When John Hammond became the general manager the first move he made was also his best move so far. He hired Scott Skiles. As I said at the time, the two decade long dark era of bungling defense and mediocre win production had finally ended the day Coach Skiles “walked through that door”. It was not only the best hire possible, it was the only path available to the team back to respectability, or anywhere near that level. When you play in a small market like Milwaukee, you have to add value where it comes cheapest — defense.
The usual path, hire some superstars, is too erratic and time consuming. The Deer would have a hard time assembling a team that was loaded with high powered offensive players, anyway. They did it in the early millenium, but that was a fart in the wind. (the Big 3 on that team did not actually include Glenn Robinson — the Big 3 win producers were Ray Allen, Sam Cassell, and unsung, unloved Ervin “Tragic” Johnson. When Johnson’s win production fell off the next season, the team went back to .500%)
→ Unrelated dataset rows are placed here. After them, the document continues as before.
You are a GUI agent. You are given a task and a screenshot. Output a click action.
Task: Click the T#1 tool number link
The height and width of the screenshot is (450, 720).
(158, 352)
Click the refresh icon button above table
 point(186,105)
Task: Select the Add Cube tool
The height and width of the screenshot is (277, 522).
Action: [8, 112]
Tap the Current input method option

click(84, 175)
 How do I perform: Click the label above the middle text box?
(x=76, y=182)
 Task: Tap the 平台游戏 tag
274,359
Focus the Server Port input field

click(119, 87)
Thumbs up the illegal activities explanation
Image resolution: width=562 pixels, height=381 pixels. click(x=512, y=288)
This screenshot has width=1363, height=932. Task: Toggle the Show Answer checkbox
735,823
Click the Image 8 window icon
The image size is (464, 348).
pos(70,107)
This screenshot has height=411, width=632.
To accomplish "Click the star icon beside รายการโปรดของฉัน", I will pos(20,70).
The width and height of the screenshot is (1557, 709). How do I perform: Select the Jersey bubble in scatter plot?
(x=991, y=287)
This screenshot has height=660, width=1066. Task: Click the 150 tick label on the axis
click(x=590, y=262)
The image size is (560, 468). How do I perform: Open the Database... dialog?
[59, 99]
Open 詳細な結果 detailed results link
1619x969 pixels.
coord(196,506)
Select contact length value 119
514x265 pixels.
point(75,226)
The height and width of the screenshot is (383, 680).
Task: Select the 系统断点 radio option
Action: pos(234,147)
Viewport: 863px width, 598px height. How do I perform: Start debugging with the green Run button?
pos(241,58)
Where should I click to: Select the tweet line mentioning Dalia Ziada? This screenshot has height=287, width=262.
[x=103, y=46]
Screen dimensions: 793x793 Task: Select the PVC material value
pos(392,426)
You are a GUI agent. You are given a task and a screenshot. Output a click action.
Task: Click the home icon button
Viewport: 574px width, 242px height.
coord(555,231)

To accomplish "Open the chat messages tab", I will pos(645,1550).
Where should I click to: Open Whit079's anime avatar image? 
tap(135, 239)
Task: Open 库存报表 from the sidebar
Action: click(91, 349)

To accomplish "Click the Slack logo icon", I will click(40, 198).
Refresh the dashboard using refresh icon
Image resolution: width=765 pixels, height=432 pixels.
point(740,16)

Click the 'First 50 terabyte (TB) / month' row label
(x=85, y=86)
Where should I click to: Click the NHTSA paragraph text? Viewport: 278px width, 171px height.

Instead, the Bucks are doing it the right way, the cost effective way — the way they did it in the days made famous by the Academy Award winning movie “Hot Tub Time Machine“. (Actually, when I say “cost-effective”, there’s really no such thing in terms of “dollar cost” in the “Zsa Zsa Gabor” NBA pay structure. What I mean by “cost” is the scarcity of really elite level talent — that’s hard to assemble).
The Buck’s greatest sustained winning period in its existence was from 1980 to 1989. That entire period was driven by a few highly productive all-around players and one of the NBA’s best and most consistently dominant defenses. That was the only way the team could have sustained such a run. Defense is always undervalued, and if its dominant, it can turn an affordably efficient offensive team into a big time winner.
The Milwaukee Brewers increasingly unpopular “Canadian Mafia” management team needs to pick up on that, eh. Stop blaming everything on the pitching. Sure, the team’s pitching staff is undertalented and underproductive. But its hardly all their fault. The main fault lies with what I call “the phantom menace” — the team’s sieve-like positional defense. Actually sieve implies a “small” hole, doesn’t it? The Brewers diamond lineup is like a bullet riddled Wiley Coyote.
According to “Stat of the Week”, the Brewers are the very worst team in baseball at turning hit balls into outs. Understand, I’m not talking about errors. Get that out of your head. That’s not how to judge a baseball defense. I’m talking about “range factor” UZR as the Sabers call it. I’m talking about the ball that rolls past Rickie Weeks just two short feet to his left and dribbles into the outfield for a cheap hit. That’s a ball that would have been an out on most teams. By routinely failing to make those kind of “invisible outs” the Brewers have produced a situation where only the very best pitchers can succeed in Milwaukee… high strike out pitchers, ie expensive pitchers.
That’s a recipe for missing the playoffs for another 25 or so seasons… the Brewers can’t afford the very best pitchers.
They need to get smart. They need to take a page from the beloved Deer. Instead of waiting for the day that will never come when they can afford a fleet of Bentleys, the Brewers need to instead “pimp their rides”. Hire some out producers like the Oakland A’s do, cheap players who will augment the value of a middle market pitching staff by getting them extra outs per game… instead of forcing them to work for extra outs per game.
The smart kids are all doing it. The slow kids can’t see it. Look at the very best defensive teams on “Stat of the Week”. You can generalize — by and large — that these are among the very best run teams in baseball. Now look at the teams at the bottom. Duhhh. Ouch.